→ Work required:
Copy out once more, exactly, the line with "InstantForum 2014-1 Final © 2026 (109, 2551)" and all the lines after it, up to the last line of the data.

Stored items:
^^^^^^^^^^^^^^^^

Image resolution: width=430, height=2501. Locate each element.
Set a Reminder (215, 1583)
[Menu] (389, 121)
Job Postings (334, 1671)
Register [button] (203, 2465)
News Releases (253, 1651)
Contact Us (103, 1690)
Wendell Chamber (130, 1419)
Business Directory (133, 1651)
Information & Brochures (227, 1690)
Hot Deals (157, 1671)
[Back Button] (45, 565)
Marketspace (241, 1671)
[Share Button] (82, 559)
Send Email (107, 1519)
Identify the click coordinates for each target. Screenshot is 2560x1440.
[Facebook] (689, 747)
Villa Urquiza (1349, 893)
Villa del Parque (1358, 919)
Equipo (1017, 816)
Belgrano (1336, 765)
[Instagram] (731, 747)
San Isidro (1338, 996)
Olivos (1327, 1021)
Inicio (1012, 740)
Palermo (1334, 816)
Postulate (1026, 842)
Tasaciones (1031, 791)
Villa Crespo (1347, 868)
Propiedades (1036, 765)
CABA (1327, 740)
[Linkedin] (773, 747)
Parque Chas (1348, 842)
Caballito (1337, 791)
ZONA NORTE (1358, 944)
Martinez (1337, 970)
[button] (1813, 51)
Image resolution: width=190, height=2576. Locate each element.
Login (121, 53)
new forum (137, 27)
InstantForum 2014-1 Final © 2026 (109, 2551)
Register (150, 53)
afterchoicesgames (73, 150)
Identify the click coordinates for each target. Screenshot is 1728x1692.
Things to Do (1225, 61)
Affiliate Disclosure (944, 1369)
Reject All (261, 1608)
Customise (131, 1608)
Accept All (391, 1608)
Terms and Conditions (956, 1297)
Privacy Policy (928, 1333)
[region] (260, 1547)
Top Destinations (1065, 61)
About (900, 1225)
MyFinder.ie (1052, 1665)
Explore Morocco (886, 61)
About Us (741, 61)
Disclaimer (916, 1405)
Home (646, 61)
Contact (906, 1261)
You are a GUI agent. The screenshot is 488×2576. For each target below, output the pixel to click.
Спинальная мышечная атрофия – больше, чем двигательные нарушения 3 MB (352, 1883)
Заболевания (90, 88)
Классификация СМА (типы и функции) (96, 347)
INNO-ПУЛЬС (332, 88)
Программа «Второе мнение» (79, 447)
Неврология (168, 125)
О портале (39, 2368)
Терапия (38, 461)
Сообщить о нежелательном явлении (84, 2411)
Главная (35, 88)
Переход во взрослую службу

^^^^^^^^^^^^^^^^

→ Answer section:
InstantForum 2014-1 Final © 2026 (109, 2551)
Register (150, 53)
afterchoicesgames (73, 150)
Identify the click coordinates for each target. Screenshot is 1728x1692.
Things to Do (1225, 61)
Affiliate Disclosure (944, 1369)
Reject All (261, 1608)
Customise (131, 1608)
Accept All (391, 1608)
Terms and Conditions (956, 1297)
Privacy Policy (928, 1333)
[region] (260, 1547)
Top Destinations (1065, 61)
About (900, 1225)
MyFinder.ie (1052, 1665)
Explore Morocco (886, 61)
About Us (741, 61)
Disclaimer (916, 1405)
Home (646, 61)
Contact (906, 1261)
You are a GUI agent. The screenshot is 488×2576. For each target below, output the pixel to click.
Спинальная мышечная атрофия – больше, чем двигательные нарушения 3 MB (352, 1883)
Заболевания (90, 88)
Классификация СМА (типы и функции) (96, 347)
INNO-ПУЛЬС (332, 88)
Программа «Второе мнение» (79, 447)
Неврология (168, 125)
О портале (39, 2368)
Терапия (38, 461)
Сообщить о нежелательном явлении (84, 2411)
Главная (35, 88)
Переход во взрослую службу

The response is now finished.